> _Supplied passage_:
────────────────────

Young directors produce double bill in Duisburg

Under the title ‘Young Directors’, Elliott Carter’s 1999 opera What Next? and Leonard Bernstein’s 1952 opera Trouble in Tahiti are currently performed as a double bill at the Deutsche Oper am Rhein. The combination is a rare one: the music of Carter and Bernstein couldn’t be more different. In terms of thematics, however, the works show interesting similarities: both deal with strained human interaction and failing communication.

In order to provide young talent with a chance to develop their skills and experience on the main stage, the Deutsche Oper am Rhein has decided to give two young directors the opportunity to present their first opera productions. The short operas What Next? and Trouble in Tahiti provide the two young directors Tibor Torell and Philipp Westerbarkei with the necessary interpretative and creative challenges.

Young directors I

Tibor Torell stages What Next?

In What Next?, six characters – three women, two men and a boy – find themselves together after what seems to have been some kind of accident. The characters try to reconstruct who they are, how they relate to each other and what has happened.

Young directs stage What next Duisburg Deutsche oper am rhein© Hans Joerg Michel
What next? © Hans Joerg Michel

What complicates matters, however, is that these characters do not truly interact with each other and don’t even try to understand what the other is saying. In spite of the company they find themselves in, each and every character is completely isolated. During the entire work, no human communication or meaningful contact seems possible.

────────────────────

> _Source excerpt_:

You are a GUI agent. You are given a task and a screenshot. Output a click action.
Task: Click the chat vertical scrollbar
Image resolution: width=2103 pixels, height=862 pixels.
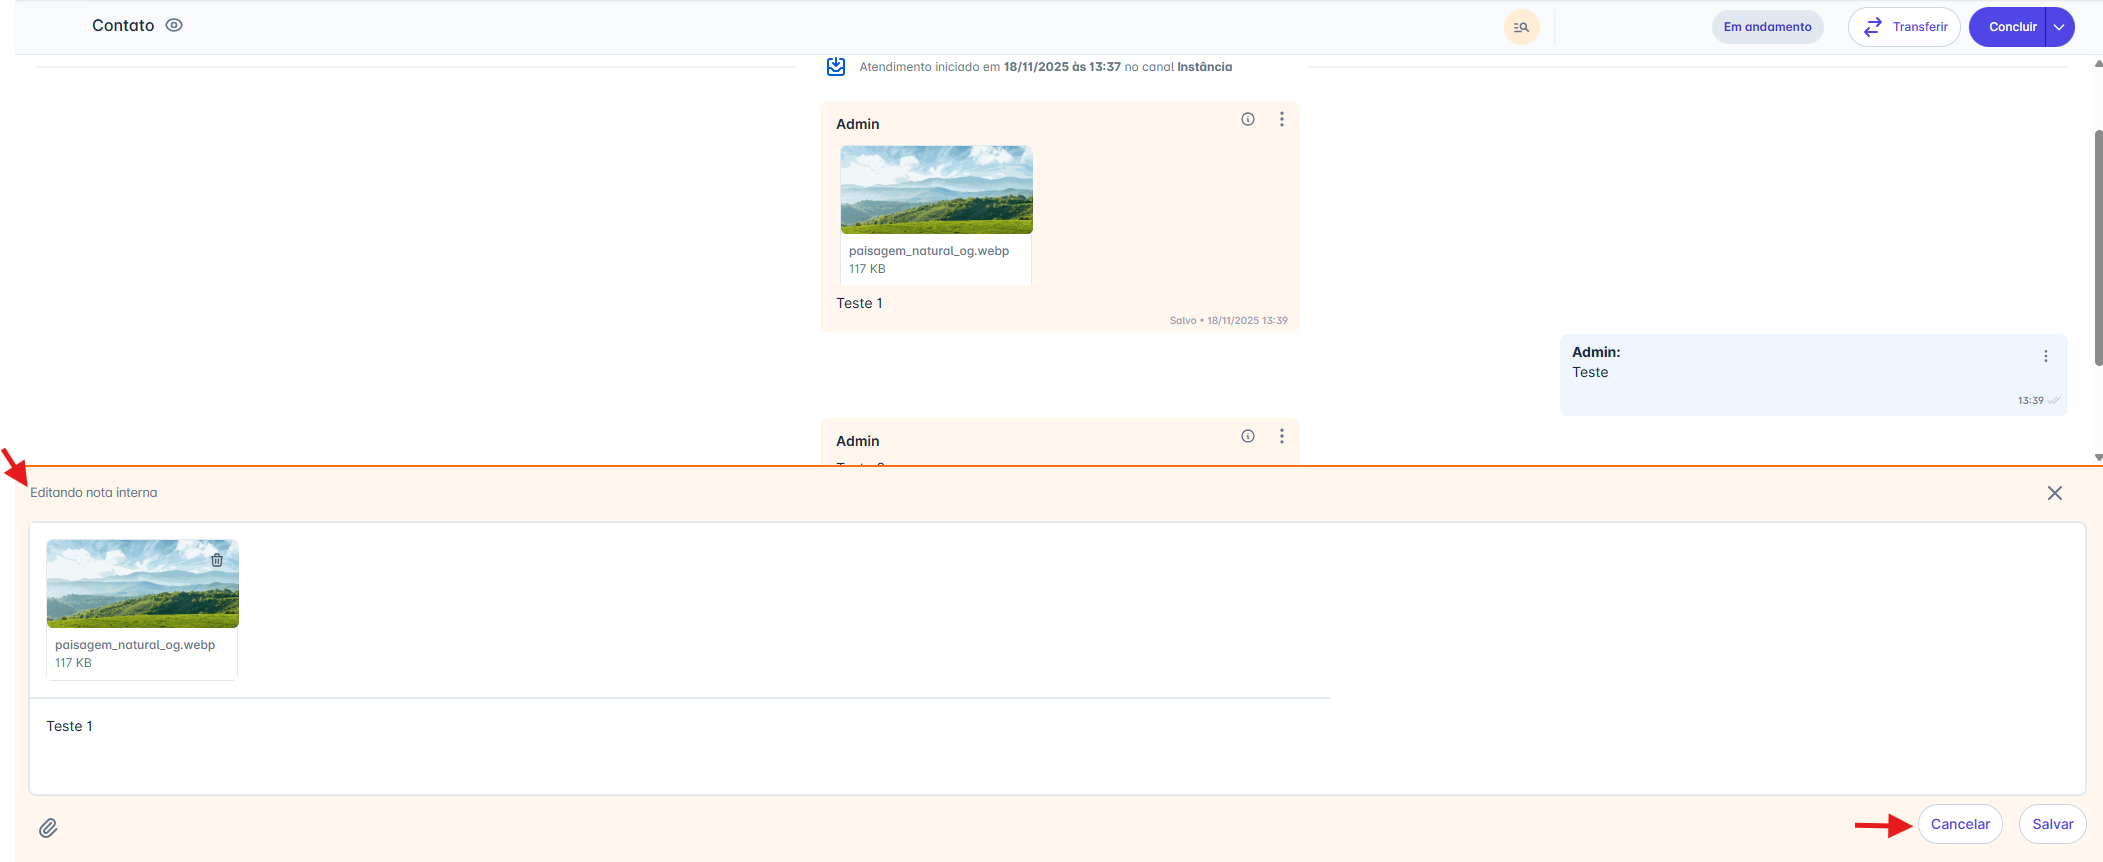(2097, 250)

────────────────────

> _Required work_:
**a.** In the review of the Duisburg opera double bill, who stages What Next?
**b.** Revise the Duisburg double-bill review from "Under the title" to "stages What Next?", replacing "young talent" with "emerging talent".
**c.** Extend the review of the Duisburg opera double bill from its final sentence onward.

> _Results by task_:
**a.** Tibor Torell

**b.**
Under the title ‘Young Directors’, Elliott Carter’s 1999 opera What Next? and Leonard Bernstein’s 1952 opera Trouble in Tahiti are currently performed as a double bill at the Deutsche Oper am Rhein. The combination is a rare one: the music of Carter and Bernstein couldn’t be more different. In terms of thematics, however, the works show interesting similarities: both deal with strained human interaction and failing communication.

In order to provide emerging talent with a chance to develop their skills and experience on the main stage, the Deutsche Oper am Rhein has decided to give two young directors the opportunity to present their first opera productions. The short operas What Next? and Trouble in Tahiti provide the two young directors Tibor Torell and Philipp Westerbarkei with the necessary interpretative and creative challenges.

Young directors I

Tibor Torell stages What Next?

**c.**
The music Carter composed for the opera reflects the manner in which the characters relate to each other and expresses incoherence. There are clashing rhythms and disharmony, which make for a chaotic musical experience that is as alienating to the audience as the action on stage.

Young director Tibor Torell sets the action of the opera in what resembles a crater and thereby renders it all the more mysterious where the six characters find themselves: have they survived a meteorite strike or do they dwell in a strange kind of afterflife?

Young directors stage What Next? Kid (David Chestnut) and Rose (Heidi Elisabeth Meier) duisburg deutsche oper am rhein
What Next? Kid (David Chestnut) and Rose (Heidi Elisabeth Meier) © Hans Joerg Michel

In Torell’s production, the protagonists, apart from the boy Kid, start out as old and handicapped people; they are, both physically and mentally, confused and helpless. As they start to construct identities for themselves and consequently figure out that they can’t escape from their situation, Torell transforms the characters into infants, expressing their helplessness in a somewhat comical manner.

The acting and singing in the production is done very well, and the young conductor Jesse Wong knows his way around Carter’s score impressively.

In spite of Torell’s efforts, however, the opera doesn’t quite seem to work: the enduring lack of communication between the characters and the lack of anchor points seems to wear audiences out considerably: there is no single character to sympathise with or even to comprehend sufficiently. Not only are Carter’s characters unable to communicate meaningfully with each other, they also fail to communicate meaningfully with the audience.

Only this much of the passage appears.